_Exercise task_
Identify every line in the data below that contains the word "heading" and copy each such line. Letter case must match.

_Data for this task_
'''

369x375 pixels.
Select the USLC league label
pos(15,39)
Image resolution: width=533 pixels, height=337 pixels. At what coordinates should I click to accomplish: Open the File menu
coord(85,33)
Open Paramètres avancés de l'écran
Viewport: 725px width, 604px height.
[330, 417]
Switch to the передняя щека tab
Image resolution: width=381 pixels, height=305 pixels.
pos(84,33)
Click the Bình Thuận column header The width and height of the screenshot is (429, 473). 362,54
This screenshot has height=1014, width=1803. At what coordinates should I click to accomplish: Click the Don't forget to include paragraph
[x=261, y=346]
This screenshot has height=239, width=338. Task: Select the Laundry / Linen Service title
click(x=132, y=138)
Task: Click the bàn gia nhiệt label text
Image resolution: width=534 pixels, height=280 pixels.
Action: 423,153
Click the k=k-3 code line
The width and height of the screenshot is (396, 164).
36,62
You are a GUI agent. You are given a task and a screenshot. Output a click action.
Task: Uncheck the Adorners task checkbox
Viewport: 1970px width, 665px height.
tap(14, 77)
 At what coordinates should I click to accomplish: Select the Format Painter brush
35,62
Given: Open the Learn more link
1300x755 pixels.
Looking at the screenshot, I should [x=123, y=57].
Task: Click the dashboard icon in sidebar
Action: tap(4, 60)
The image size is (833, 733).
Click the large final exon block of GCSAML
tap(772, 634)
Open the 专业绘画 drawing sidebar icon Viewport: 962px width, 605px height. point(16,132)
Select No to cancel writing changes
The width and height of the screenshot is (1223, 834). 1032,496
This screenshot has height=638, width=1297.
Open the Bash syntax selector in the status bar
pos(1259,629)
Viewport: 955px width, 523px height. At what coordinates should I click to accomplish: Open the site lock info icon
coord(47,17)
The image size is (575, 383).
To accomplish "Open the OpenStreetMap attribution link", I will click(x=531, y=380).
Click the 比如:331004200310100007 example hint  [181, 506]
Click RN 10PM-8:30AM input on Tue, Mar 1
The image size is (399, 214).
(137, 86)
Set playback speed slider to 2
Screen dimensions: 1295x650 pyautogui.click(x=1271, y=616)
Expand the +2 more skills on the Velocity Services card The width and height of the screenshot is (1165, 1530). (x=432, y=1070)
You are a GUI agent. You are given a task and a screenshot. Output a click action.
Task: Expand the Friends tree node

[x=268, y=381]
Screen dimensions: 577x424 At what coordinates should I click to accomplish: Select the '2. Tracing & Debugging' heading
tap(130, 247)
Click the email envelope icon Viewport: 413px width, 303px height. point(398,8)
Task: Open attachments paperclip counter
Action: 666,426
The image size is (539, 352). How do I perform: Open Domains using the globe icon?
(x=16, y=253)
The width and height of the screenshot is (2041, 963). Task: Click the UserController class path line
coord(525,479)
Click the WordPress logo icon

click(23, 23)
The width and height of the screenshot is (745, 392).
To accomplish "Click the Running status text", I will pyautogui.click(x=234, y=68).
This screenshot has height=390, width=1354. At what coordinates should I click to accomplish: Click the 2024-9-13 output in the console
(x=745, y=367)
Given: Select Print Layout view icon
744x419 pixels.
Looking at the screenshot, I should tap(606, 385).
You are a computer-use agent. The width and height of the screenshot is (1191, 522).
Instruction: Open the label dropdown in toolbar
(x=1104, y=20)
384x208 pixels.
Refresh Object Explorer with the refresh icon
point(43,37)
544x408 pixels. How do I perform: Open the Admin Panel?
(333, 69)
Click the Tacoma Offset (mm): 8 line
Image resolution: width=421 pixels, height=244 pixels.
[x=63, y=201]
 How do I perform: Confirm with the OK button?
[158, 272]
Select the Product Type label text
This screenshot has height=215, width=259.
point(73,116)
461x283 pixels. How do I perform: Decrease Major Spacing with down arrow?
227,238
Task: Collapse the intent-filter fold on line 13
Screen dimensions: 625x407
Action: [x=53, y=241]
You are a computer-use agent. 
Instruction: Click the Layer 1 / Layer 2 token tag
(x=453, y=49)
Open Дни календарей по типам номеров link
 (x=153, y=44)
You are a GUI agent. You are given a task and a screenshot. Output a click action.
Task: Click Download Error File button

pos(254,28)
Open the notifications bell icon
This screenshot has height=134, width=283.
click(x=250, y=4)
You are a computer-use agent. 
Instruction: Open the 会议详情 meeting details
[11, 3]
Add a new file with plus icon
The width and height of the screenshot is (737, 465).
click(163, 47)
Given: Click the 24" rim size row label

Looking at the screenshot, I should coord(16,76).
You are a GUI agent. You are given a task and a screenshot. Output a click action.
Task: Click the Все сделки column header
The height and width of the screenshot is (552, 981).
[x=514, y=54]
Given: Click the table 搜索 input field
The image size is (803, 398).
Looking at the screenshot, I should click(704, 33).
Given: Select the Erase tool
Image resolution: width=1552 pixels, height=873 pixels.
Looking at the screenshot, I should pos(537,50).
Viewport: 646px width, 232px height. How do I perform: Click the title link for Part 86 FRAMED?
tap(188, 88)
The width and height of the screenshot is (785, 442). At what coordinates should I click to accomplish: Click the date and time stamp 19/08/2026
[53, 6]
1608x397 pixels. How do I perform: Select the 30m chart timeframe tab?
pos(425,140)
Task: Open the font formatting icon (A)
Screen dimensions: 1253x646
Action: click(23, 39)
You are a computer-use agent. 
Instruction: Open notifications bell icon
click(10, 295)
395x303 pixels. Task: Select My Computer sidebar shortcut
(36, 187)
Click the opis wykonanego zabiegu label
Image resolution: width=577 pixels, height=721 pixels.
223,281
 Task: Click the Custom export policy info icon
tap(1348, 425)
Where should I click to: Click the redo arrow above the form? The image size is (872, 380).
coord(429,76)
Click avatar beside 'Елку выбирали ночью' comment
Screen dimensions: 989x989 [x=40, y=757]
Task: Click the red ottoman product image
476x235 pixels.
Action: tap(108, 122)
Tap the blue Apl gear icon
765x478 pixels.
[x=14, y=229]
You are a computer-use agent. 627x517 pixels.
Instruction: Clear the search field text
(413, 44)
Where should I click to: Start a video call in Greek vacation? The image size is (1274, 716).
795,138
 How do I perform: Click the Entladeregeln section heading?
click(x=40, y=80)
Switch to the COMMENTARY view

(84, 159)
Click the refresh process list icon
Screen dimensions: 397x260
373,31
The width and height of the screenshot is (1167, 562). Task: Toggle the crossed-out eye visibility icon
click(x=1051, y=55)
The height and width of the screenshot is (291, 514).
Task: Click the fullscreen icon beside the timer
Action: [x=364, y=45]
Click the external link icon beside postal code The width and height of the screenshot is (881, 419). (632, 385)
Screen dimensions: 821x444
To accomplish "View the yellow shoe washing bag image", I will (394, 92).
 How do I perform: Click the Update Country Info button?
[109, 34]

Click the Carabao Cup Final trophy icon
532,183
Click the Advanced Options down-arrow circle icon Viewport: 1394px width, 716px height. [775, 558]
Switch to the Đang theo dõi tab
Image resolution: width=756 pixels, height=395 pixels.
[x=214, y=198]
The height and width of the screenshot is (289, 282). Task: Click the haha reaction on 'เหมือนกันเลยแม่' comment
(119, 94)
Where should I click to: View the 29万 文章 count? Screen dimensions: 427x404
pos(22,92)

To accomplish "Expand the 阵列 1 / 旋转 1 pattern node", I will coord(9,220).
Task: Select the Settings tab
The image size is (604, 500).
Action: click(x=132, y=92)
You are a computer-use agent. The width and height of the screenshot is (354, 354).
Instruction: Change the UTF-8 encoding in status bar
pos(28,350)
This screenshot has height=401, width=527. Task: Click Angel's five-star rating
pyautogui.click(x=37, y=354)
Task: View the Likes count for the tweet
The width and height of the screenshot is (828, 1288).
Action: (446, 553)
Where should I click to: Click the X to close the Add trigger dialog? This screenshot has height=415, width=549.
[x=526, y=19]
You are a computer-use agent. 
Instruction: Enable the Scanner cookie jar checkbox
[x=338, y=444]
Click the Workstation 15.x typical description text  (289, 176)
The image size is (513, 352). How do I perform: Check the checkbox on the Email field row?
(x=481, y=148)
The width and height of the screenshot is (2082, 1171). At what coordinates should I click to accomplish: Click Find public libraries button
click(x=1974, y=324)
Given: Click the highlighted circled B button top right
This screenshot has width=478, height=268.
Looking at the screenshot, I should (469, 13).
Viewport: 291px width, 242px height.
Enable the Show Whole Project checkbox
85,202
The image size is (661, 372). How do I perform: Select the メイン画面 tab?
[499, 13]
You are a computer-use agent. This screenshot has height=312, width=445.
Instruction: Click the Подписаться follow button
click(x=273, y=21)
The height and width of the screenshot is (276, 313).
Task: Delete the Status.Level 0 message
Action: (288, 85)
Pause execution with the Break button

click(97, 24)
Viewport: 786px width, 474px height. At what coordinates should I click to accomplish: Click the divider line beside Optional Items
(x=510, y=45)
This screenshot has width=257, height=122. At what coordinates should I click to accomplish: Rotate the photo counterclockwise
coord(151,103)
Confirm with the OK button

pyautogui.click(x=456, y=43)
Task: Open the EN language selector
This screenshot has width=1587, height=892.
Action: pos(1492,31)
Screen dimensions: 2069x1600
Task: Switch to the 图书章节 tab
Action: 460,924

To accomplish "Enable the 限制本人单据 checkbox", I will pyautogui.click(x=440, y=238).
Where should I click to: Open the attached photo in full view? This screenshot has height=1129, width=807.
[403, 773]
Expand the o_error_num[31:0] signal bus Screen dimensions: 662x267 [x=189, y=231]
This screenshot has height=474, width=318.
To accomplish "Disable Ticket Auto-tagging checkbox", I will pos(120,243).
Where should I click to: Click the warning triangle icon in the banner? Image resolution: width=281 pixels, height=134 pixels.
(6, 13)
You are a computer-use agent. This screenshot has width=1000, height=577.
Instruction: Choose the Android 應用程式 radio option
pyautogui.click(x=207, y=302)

'''

_Answer to this exercise_
Screen dimensions: 577x424 At what coordinates should I click to accomplish: Select the '2. Tracing & Debugging' heading
 How do I perform: Click the Entladeregeln section heading?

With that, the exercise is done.